* _Vorliegender Text_:
□ □ □ □
Ich freue mich, in der ehrwürdigen Societeit de Witte zu Ihnen über die Zukunft unseres gemeinsamen europäischen Projekts zu sprechen. Dieses Haus kann auf eine beeindruckende Geschichte zurückblicken. Seit über zweihundert Jahren lädt es zu freundschaftlicher Begegnung über die Grenzen von Ländern, Parteien und Berufsständen hinaus ein. Das macht es zu einem besonderen Ort des Gesprächs über wichtige Fragen der Politik, der Wirtschaft und der Kultur. Von diesem aufgeklärten und weltoffenen Geist hier am Den Haager Plein sollten wir uns leiten lassen, wenn wir über Europa nachdenken.

Dieses Europa steht in der Schuldenkrise vor der schwersten Bewährungsprobe der letzten sechzig Jahre. Die Krise verändert unseren Blick auf Europa. Sie übt einen fast unüberwindbaren Zwang aus, durch die Brille von Volkswirten und Börsenmaklern auf das europäische Projekt zu schauen. Unaufhaltsam entwickeln wir alle uns zu Fachleuten für Länder-Ratings, Zins-Spreads und Haircuts.

 

Vor allem aber hat die Krise bei vielen in Europa große Sorgen geweckt. Diese Sorgen müssen wir ernst nehmen.

Trotzdem dürfen wir gerade jetzt nicht unseren Blick auf die Krise und ihre Zumutungen verengen. Ein solcher Tunnelblick würde unser grundlegendes gemeinsames Interessen an der Einigung Europas ausblenden. Für uns Deutsche bleibt Europa festes Fundament unserer Außenpolitik. Nur die europäische Einigung hat die deutsche Frage nach der friedlichen Einbindung des größten Landes in der Mitte unseres Kontinents überzeugend beantwortet. Die Einheit Deutschlands, deren 21. Jahrestag wir heute hier in Den Haag feiern werden, wäre ohne die Integration nicht Wirklichkeit geworden.

Das geeinte Europa leistet einen gewaltigen Beitrag zur Mehrung unseres Wohlstandes. Für Exportländer wie die Niederlande und Deutschland gilt das in besonderem Maße. Nicht zuletzt spüren wir in Den Haag genauso wie in Berlin immer deutlicher, dass uns ein gemeinsamer „European Way of Life“ verbindet, den wir in der globalisierten Welt nur gemeinsam behaupten können.
□ □ □ □
* _Einträge im Datensatz_:

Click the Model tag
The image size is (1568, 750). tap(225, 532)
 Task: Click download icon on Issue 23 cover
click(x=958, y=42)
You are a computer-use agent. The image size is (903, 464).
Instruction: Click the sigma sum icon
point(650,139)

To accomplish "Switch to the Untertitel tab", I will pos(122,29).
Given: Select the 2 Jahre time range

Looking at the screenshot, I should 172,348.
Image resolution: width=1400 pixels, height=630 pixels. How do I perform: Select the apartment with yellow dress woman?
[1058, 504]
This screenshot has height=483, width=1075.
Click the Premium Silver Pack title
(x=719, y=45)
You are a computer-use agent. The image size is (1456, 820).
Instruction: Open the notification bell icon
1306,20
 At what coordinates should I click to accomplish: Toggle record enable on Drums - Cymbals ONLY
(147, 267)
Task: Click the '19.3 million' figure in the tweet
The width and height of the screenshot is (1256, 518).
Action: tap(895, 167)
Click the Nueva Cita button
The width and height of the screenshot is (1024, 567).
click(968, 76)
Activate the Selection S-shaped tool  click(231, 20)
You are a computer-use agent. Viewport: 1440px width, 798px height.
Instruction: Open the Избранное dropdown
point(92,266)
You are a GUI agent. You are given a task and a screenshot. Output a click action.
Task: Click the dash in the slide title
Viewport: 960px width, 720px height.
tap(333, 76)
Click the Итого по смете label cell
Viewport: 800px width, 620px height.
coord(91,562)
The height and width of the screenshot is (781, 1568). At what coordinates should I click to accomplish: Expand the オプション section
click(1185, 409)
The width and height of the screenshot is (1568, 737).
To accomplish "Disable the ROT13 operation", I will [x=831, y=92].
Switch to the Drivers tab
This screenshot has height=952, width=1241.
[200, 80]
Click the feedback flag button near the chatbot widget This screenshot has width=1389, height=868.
□ □ □ □
* _Zu lösende Aufgaben_:
A – Liste alle Fachbegriffe auf, zu deren Fachleuten wir uns laut dem Text über die Zukunft Europas unaufhaltsam entwickeln.
B – Führe den Text über die Zukunft Europas im gleichen Ton nach seinem letzten Satz weiter.
Die Einträge werden zur Bearbeitung nicht gebraucht.

* _Ergebnisse je Aufgabe_:
A – Länder-Ratings, Zins-Spreads, Haircuts

B –
Umso wichtiger ist es, dass wir der Debatte über die Zukunft Europas die richtige Richtung geben. Die Gretchenfrage lautet: Brauchen wir mehr oder weniger Europa? In dieser Frage dürfen wir dürfen nicht den Eindruck entstehen lassen, die Wahrung nationaler Interessen stehe in einem Gegensatz zur Fortentwicklung der europäischen Einigung. Wer so argumentiert, liegt falsch. Renationalisierung ist ein gefährlicher Irrweg.

Umgekehrt wird ein Schuh daraus: Die Antwort auf die Schuldenkrise und die Herausforderungen der Globalisierung liegt nicht in „weniger Europa“, sondern in „mehr Europa“. Das ist die Botschaft, die wir jetzt senden müssen. Wir müssen klar und deutlich sagen, wo wir stehen. Wir Deutsche wissen, dass unsere Nachbarn in Europa das gerade von uns erwarten.

Für die Bewältigung der Schuldenkrise heißt das vor allem, dass wir uns nicht auf kurzfristiges Krisenmanagement beschränken dürfen. Wir müssen eine Vision für eine dauerhafte Lösung entwickeln. Die Krise eröffnet uns die Chance nachzuholen, was in Maastricht noch nicht machbar war: die Vollendung der Wirtschafts- und Währungsunion durch die Errichtung einer Europäischen Stabilitätsunion.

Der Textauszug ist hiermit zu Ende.